:: MATERIAL PROVIDED ::

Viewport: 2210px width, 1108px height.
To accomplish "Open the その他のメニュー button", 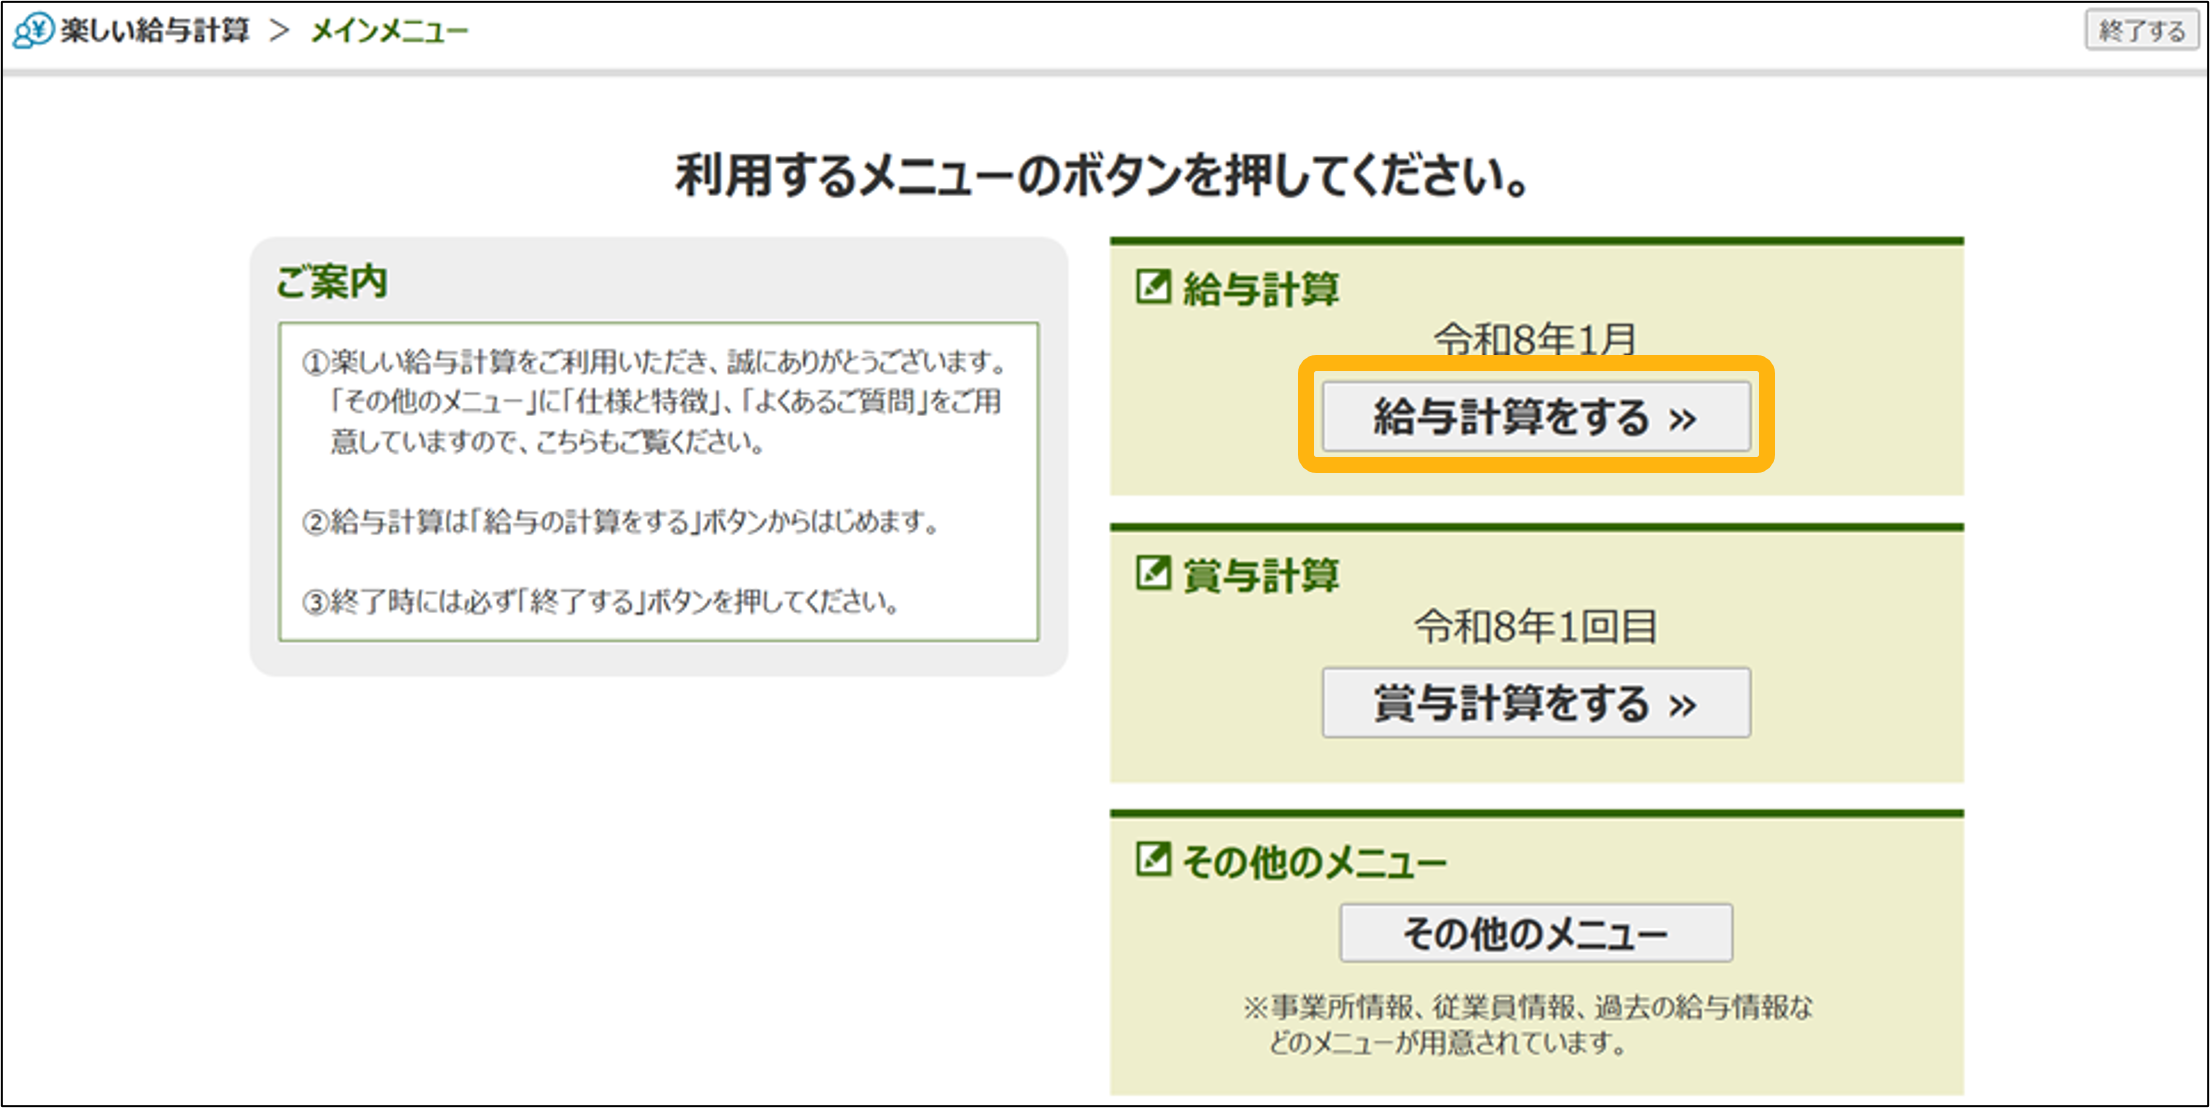I will pyautogui.click(x=1535, y=933).
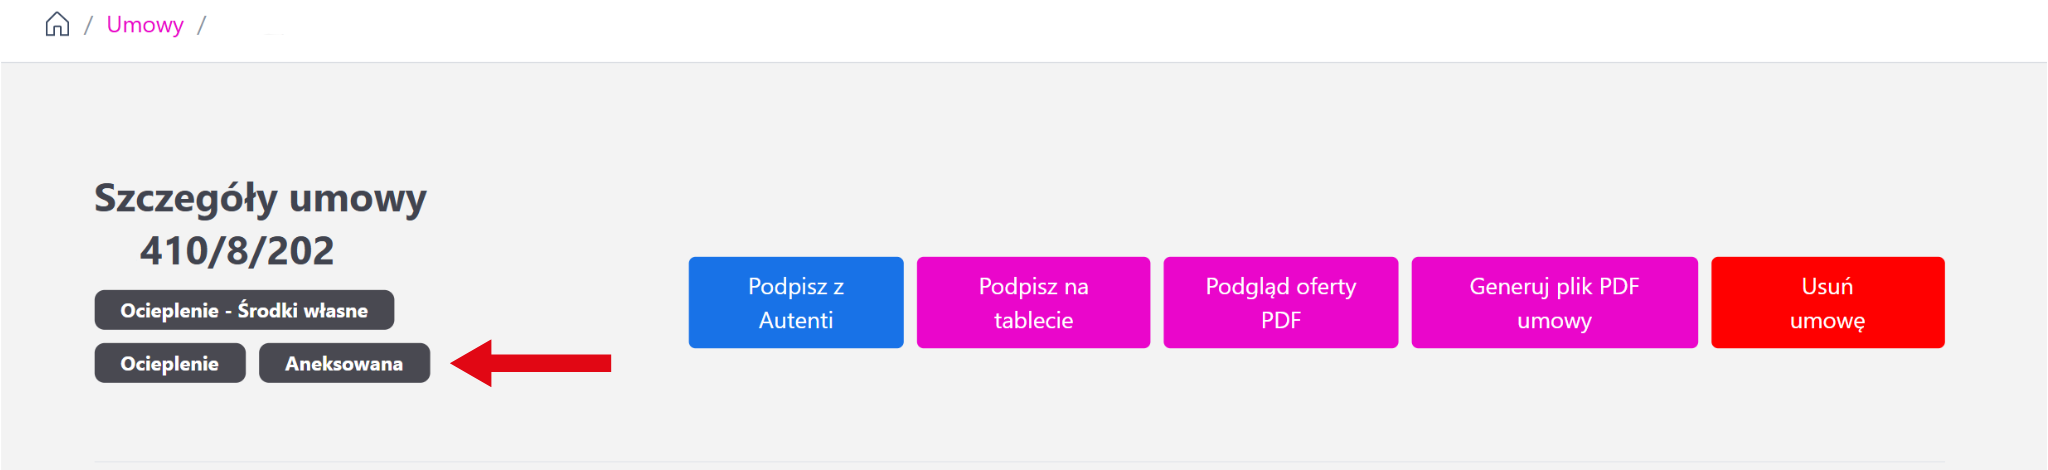Open Podgląd oferty PDF
The image size is (2048, 470).
(1280, 302)
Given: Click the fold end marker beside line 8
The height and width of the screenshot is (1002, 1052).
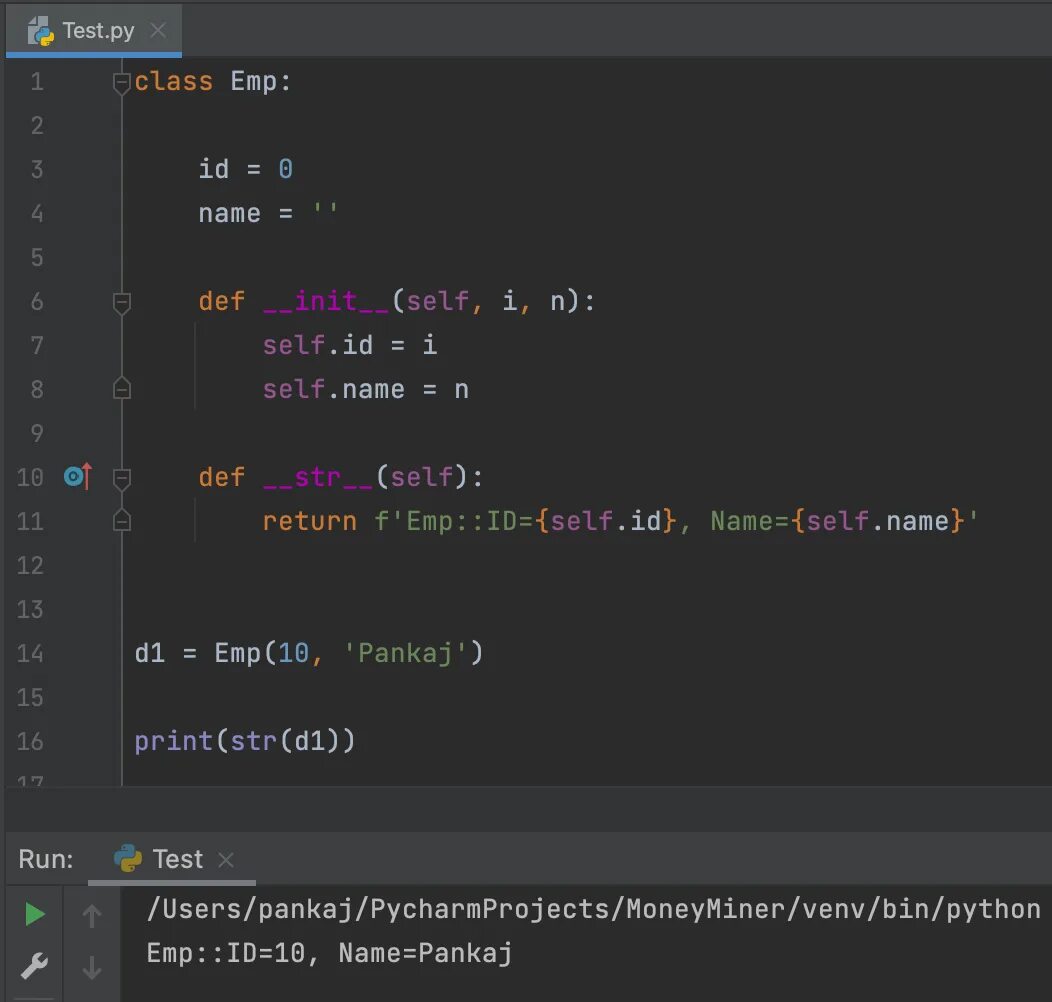Looking at the screenshot, I should [x=121, y=389].
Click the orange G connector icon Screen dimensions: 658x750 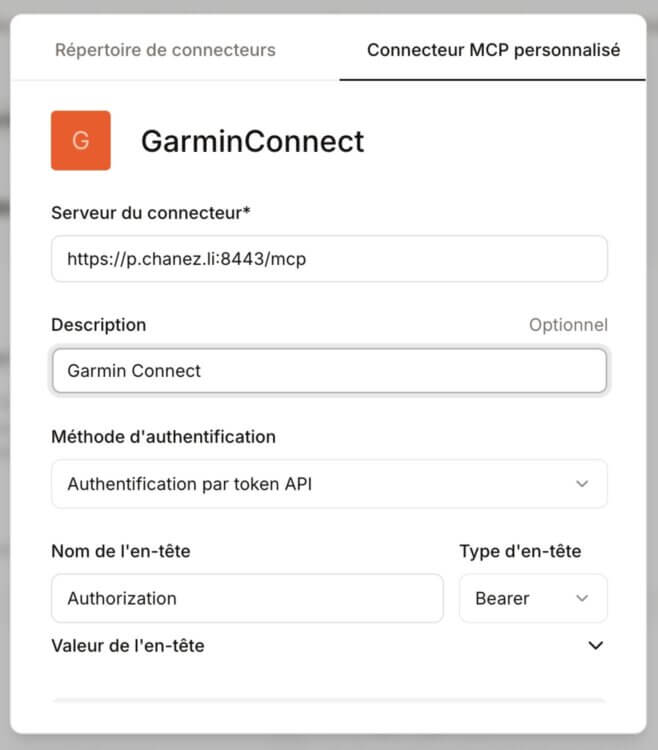click(x=81, y=141)
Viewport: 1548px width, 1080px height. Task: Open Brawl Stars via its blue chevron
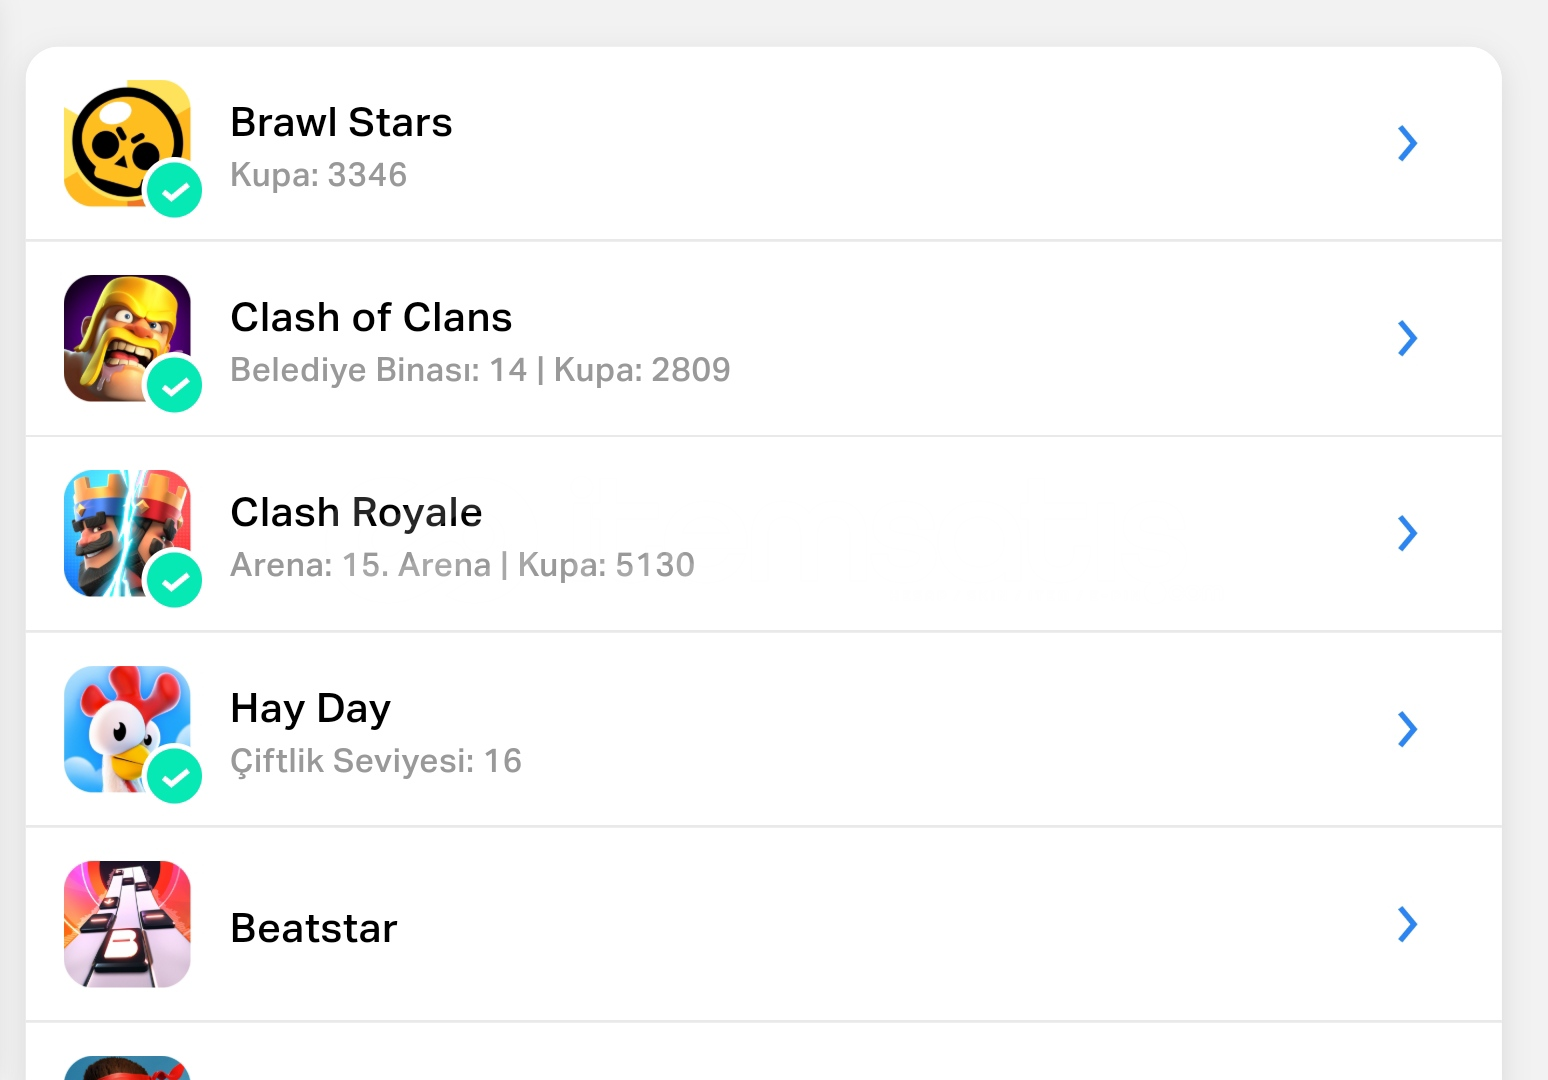1407,143
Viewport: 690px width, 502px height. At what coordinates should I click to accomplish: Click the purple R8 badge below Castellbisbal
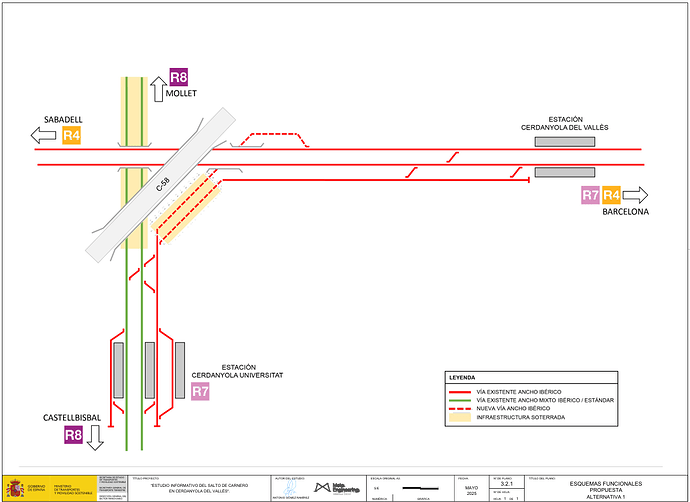(x=73, y=435)
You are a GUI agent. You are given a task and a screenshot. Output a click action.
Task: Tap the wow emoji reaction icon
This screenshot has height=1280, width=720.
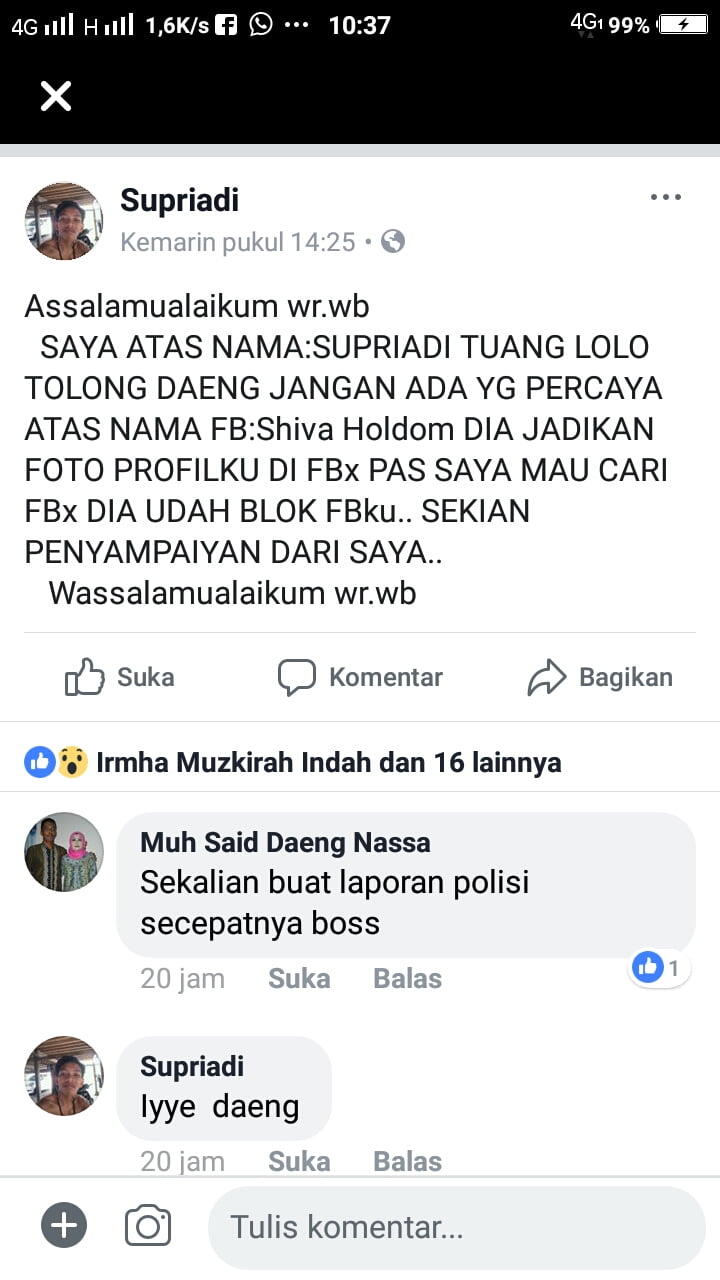click(72, 763)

:::

→ **GOAL**
Gather each line in the entries that contains the string "height", matching case exactly.

→ **RIGHT ANSWER**
Viewport: 2210px width, 1108px height.
The height and width of the screenshot is (1002, 1052).
Viewport: 1548px width, 1080px height. Task: Open Brawl Stars via its blue chevron
Viewport: 690px width, 502px height. At what coordinates should I click to accomplish: Click the purple R8 badge below Castellbisbal
This screenshot has height=1280, width=720.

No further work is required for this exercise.